# Electric field inside semiconductor diode

1. Oct 2, 2011

### dikmikkel

1. The problem statement, all variables and given/known data
A semiconductor diode is made of acceptor and donor dotted regions. In equilibrilum there is a volume charge region at about x = 0. In that region there is no free charge carriers, only single charged. In x<-dp and x > dn, there is no charge at all. The surface area of the diode is A. And the semi conductor material has the permetivity ε. The volume charge distribution is for p: nA and for n: nD

1) calculate the total charge in the region -dp<x<dn and find the relation betweeen dp and dn.

2) Assume you know dn and express the electric field E(x) in therms of dn and the other parameters in -dp<x<dn

2. Relevant equations
Gauss Law for Dielectrics.
D = εE (Assuming Linear homogeneous material)
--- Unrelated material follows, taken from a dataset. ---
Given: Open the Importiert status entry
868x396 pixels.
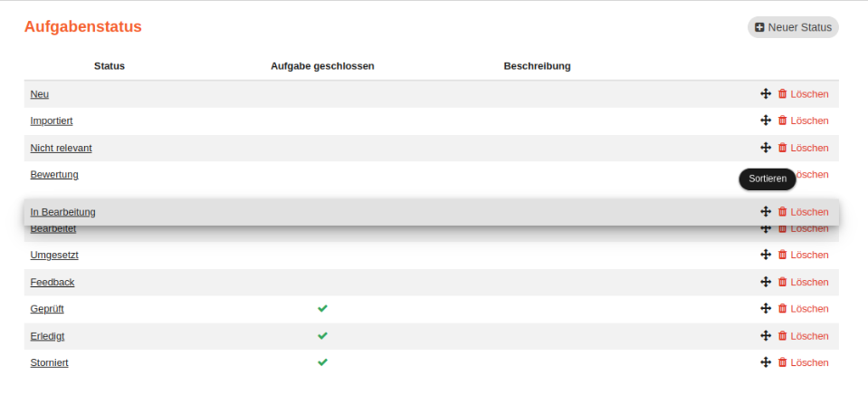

3. The attempt at a solution
1) I've integrated over the entire volume and found: $Q_{tot} = -Ad_pn_A+Ad_nn_D=d_nn_D-d_pn_A$

2) I read from the assingment, that the free charge is 0 in the region -dp<x<dn, and therefore : $\oint\limits_S\vec{d}\cdot d \vec{a} = 0, \oint\limits_S\epsilon \vec{E} d\vec{a}$ = 0

Last edited: Oct 2, 2011
2. Oct 2, 2011

### phyzguy

Yes, you have a misunderstanding. It says there is no charge in the region x<-dp and x>dn, but you are asked to find the E field in the region -dp<x<dn, where there is charge. The E-field is certainly not zero in this region.

3. Oct 3, 2011

### dikmikkel

ahh, i see. So i should solve possions equation in the charged region the positive and negative charged seperatly? When i do that i get 2 linear functions in cartesian coordinates(symmetry in y,z directions).

4. Oct 3, 2011

### phyzguy

Because of the symmetry you know E points in the x direction, so it just becomes a 1D problem, dE/dx = rho/epsilon0. Rho is a constant in each of the two regions, so you should be able to solve for E(x).